BEGIN
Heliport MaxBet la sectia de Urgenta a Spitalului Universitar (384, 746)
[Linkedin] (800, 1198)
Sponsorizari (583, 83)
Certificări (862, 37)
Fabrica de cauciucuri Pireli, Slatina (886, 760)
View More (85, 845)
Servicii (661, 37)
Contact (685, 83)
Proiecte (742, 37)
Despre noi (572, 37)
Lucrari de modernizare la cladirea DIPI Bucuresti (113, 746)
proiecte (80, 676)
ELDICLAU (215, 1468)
END
** EXERCISE **
Repeat the whole listing exactly, line for line.

** SOLUTION **
Heliport MaxBet la sectia de Urgenta a Spitalului Universitar (384, 746)
[Linkedin] (800, 1198)
Sponsorizari (583, 83)
Certificări (862, 37)
Fabrica de cauciucuri Pireli, Slatina (886, 760)
View More (85, 845)
Servicii (661, 37)
Contact (685, 83)
Proiecte (742, 37)
Despre noi (572, 37)
Lucrari de modernizare la cladirea DIPI Bucuresti (113, 746)
proiecte (80, 676)
ELDICLAU (215, 1468)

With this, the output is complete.